Tuesday, January 29, 2013

I am so happy about my 19 cent raise. >_<

It's my first raise!

I've never kept a job for so long...

:)

Friday, January 18, 2013

I just waved at and walked by someone I held hands with and roller skated with on their eighteenth birthday.

Weird how people just become not special to one another

Thursday, January 17, 2013

It's pretty fucking difficult to sleep on this couch

I wish there was a soothing phone number I could call and fall asleep to on important nights.

Sunday, January 13, 2013

I guess I'll wait a year to live with Andrew....

I love him so much.

I just want him to be mine and with me forever

And I wanna sleep with him
So I can wake up not feeling tired

Saturday, January 12, 2013

Monday, January 7, 2013

I hope Andrew calls me to tell me that he loves me one day

Andrew is pretty close to perfect for me.

I love him very much.

I love him.

I love him.

I love him.

I'm not obsessed with him as much as I was with my exes.

I just actually love Andrew!

Sunday, January 6, 2013

Dear god
Why do I have to be in so much fucking pain right now
Omg
My legs hurt

This is the worst!!!
D':

Friday, January 4, 2013

fucking FINE

I'LL GIVE IN AND SLEEP ON MY GODDAMN PHONE AGAIN LIKE THE HABITUALLY CLINGY SLAVE OF THE PAST THAT I AM

this is so retarded

I hate myself

dear god

someone please fucking help me go to sleep

I JUST WANT TO SLEEP

PLEASE

T_T
Nhi's laying in bed now, trying so hard to sleep.

○ ○ ○ ○

● EXPLORE THE MATERIAL
(a) In the blog entries, how large was the raise mentioned in the January 29, 2013 post?
(b) List every date heading that appears in the blog entries.
(c) Write the next few lines of the blog entries, picking up after the line about Nhi lying in bed.
The rows that come next have no connection to the blog entries.

(Stored entries)
○ ○ ○ ○

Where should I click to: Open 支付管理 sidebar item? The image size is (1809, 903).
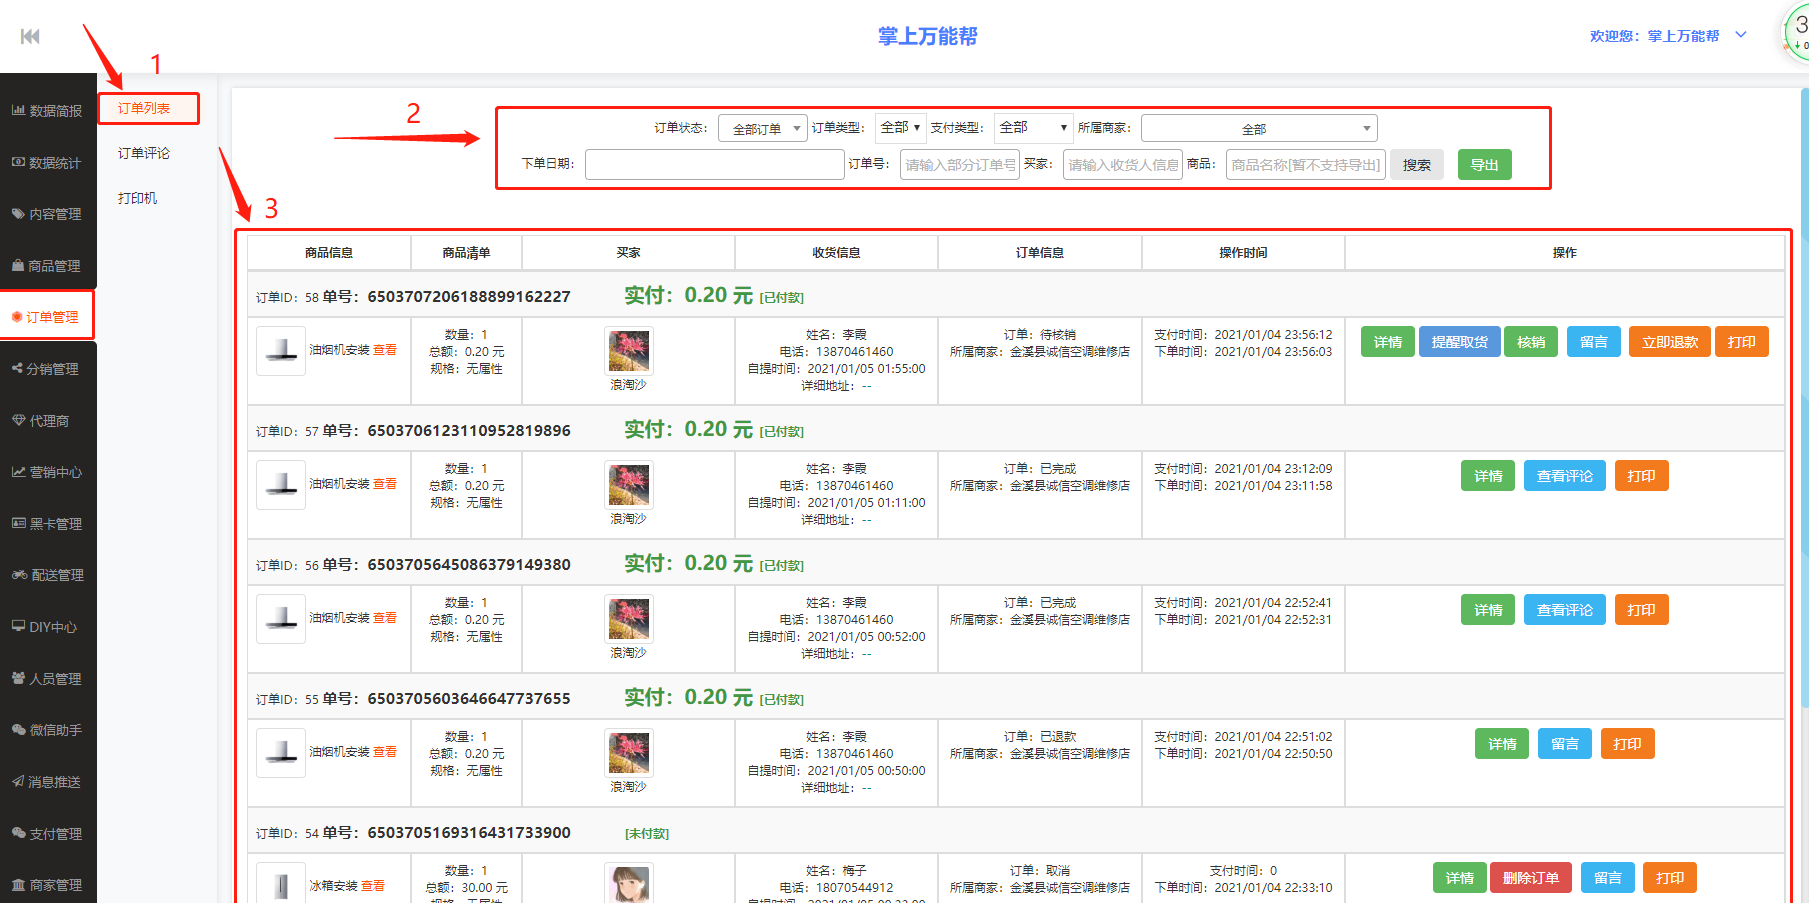tap(47, 834)
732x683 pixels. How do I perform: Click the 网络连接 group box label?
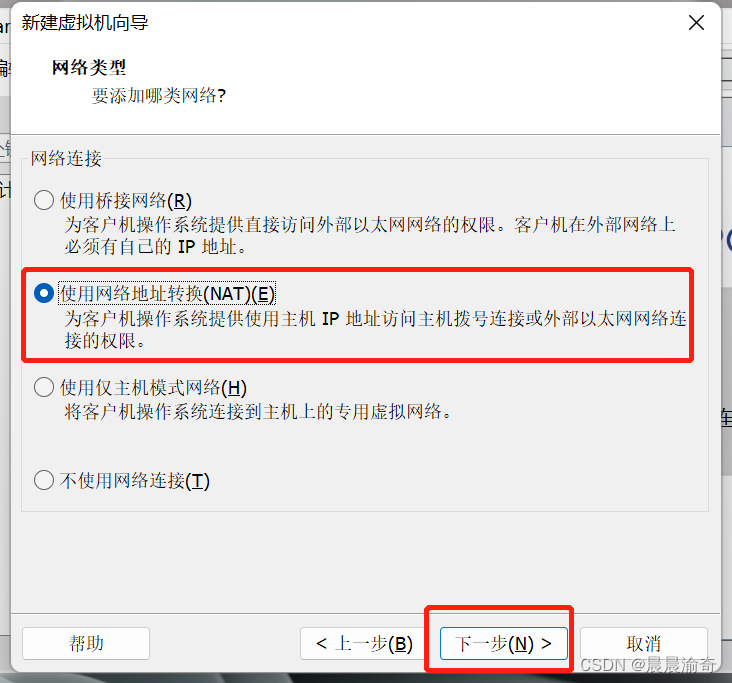click(66, 158)
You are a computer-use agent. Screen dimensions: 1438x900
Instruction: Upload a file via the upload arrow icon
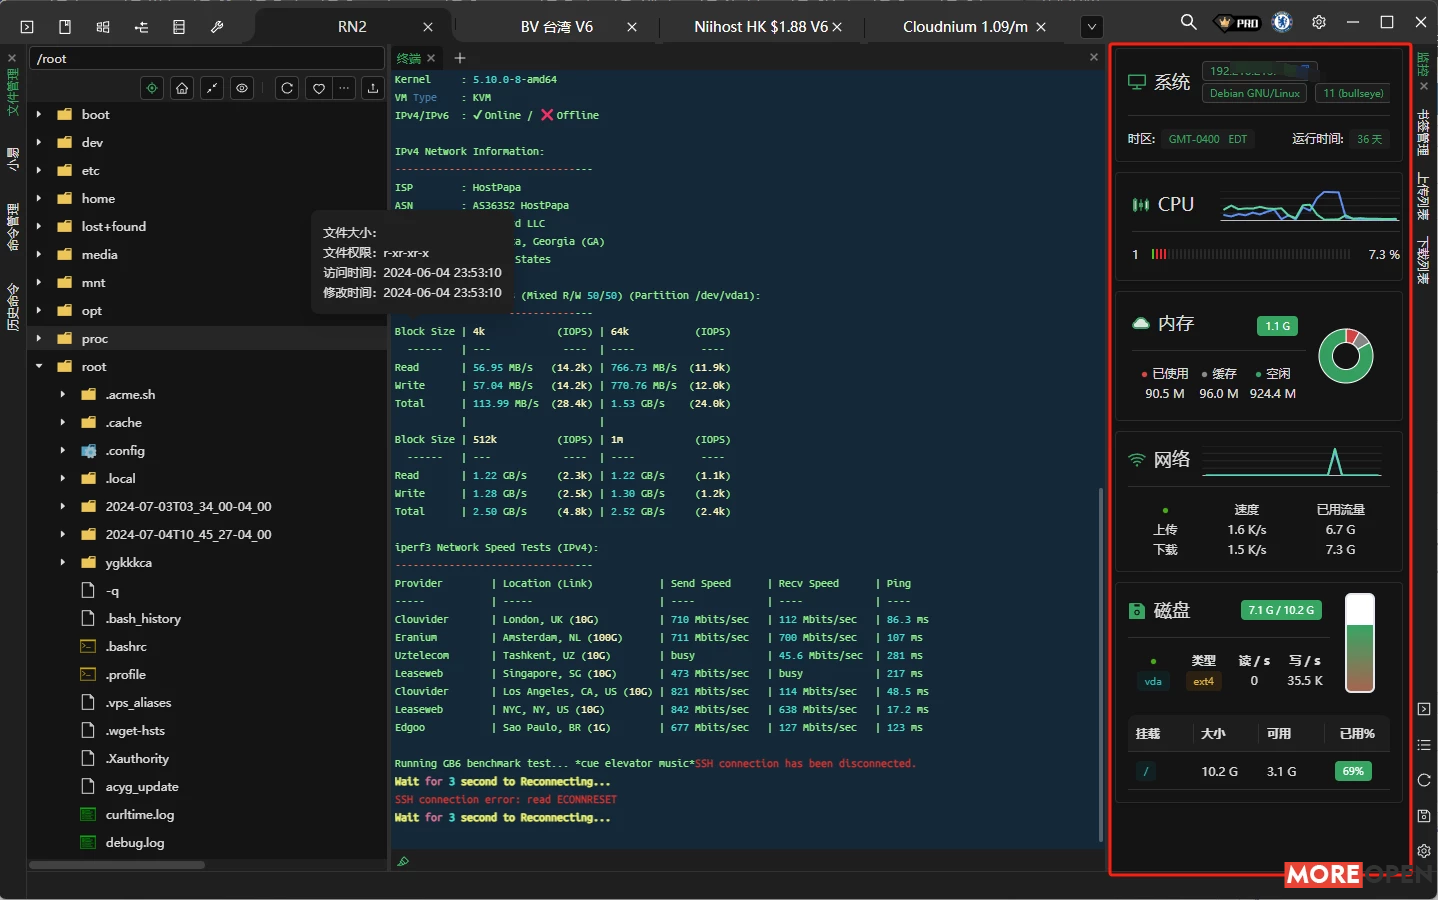coord(373,88)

○ ○ ○ ○

● EXERCISE ANSWERS
(a) It was a 19 cent raise.

(b) Tuesday, January 29, 2013; Friday, January 18, 2013; Thursday, January 17, 2013; Sunday, January 13, 2013; Saturday, January 12, 2013; Monday, January 7, 2013; Sunday, January 6, 2013; Friday, January 4, 2013

(c)
Her headache is getting worse and she hasn't taken medicine for it.

"Maybe it's because I don't have the phone next to me" she thought

Suddenly unwanted memories of her ex flood into her head

like that one night she called her ex while he was at work and heard him describe how he constantly left the call on during work.

Calls usually dropped after four hours.

It became such a bad habit that she couldn't sleep at night for weeks after her ex and her broke up

Instead she'd leave early in the morning and drive down to Winter Park in order to have a body to nap with

"I don't want to think about this" she moans to herself.

"Everything is better now"

Inside her head an image of her becomes vivid with her arms crossed over her chest in order to keep her heart from falling out

just before she falls down to her knees Andrew comes up behind to hold onto her tightly

and somehow he manages to save her during this almost heartbreaking moment without knowing it.

Finally Nhi starts to relax and begins taking slow breaths

It's so good to be in love

and tomorrow will be good.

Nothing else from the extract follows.